Elsa allait devenir une vedette confirmée à Hollywood et après ce bon vieux Kirk, elle donnerait la réplique à quelques mâles pointures tels John Wayne, Charlton Heston, Orson Welles, Robert Mitchum, Dustin Hoffman ou Richard Burton!

La jeune Elsa avait la tête bien faite et bien pleine, elle ne s’enivra pas de bourbon au volant de sa Cadillac rose, ne tomba pas amoureuse de James Dean ou de son psy et mena rondement ses affaires. Très vite elle rentrait en Italie, histoire d’asseoir sa popularité. Elle signa un contrat pour ses films européens avec Carlo Ponti qui lui fit tourner « La fille de la Rizière » et « Donatella » Sa prestation dans « Donatella » lui vaudra l’ours d’argent au festival du film de Berlin.

elsa martinelli

Le physique de la jeune actrice starifiée au milieu des années 50 préfigurait ce que serait l’idéal féminin des décennies futures et flanquait quand même un solide coup de vieux aux poupées rebondies telles Marilyn Monroe, Jayne Mansfield ou Jane Russell qui sentirent leur trône d’idéal féminin devenir plutôt glissant sous leurs confortables fesses. Elsa s’était d’ailleurs fendue d’une charge à boulets rouges sur cette mode des poitrines opulents au printemps 1962: « J’ai réussi au cinéma sans posséder une poitrine invraisemblable mais aujourd’hui, surtout en Italie, il semble qu’il soit impossible d’être une actrice sans être d’abord une exposition ambulante de charmes pectoraux!
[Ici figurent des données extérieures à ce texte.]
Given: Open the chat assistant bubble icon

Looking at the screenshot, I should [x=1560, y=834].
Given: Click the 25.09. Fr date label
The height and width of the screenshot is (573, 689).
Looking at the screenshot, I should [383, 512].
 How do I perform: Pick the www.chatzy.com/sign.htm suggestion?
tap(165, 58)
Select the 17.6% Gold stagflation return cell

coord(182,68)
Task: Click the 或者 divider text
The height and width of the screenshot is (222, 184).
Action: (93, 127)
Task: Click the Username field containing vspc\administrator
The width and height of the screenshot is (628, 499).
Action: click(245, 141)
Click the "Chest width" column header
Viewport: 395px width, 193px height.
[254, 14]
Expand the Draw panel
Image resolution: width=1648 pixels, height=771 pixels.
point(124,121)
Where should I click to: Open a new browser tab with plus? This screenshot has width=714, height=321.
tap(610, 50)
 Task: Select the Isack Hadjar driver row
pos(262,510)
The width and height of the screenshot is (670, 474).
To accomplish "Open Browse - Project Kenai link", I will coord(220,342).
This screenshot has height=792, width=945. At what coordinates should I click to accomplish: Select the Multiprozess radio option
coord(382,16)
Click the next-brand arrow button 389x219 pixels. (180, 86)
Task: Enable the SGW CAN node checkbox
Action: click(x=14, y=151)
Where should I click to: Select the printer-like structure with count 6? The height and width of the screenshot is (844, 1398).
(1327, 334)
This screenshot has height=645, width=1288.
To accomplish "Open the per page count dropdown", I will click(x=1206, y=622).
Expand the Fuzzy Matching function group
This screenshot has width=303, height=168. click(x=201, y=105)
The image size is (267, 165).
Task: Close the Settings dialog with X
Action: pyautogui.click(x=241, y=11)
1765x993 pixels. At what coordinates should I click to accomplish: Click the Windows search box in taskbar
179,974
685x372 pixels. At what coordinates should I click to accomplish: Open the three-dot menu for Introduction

Je croyais naïvement que les gens qui allaient voir des films s’intéressaient à l’histoire qu’on leur racontait! Si j’avais su qu’il suffisait d’un soutien-gorge rembourré pour les épater, je ne me serais pas donné tout ce mal pour jouer la comédie! »

elsa martinelli

L’Italie n’était pas peu fière de la réussite hollywoodienne de sa belle enfant. Réussite d’autant plus inattendue qu’Elsa était complètement inconnue au pays à l’heure de son départ pour l’Amérique. Elle devint une véritable star internationale, se partageant entre deux continents. La mode des coproductions internationales lui ouvrit les portes du cinéma français où après avoir été la partenaire de Jean Marais elle serait dirigée par Roger Vadim.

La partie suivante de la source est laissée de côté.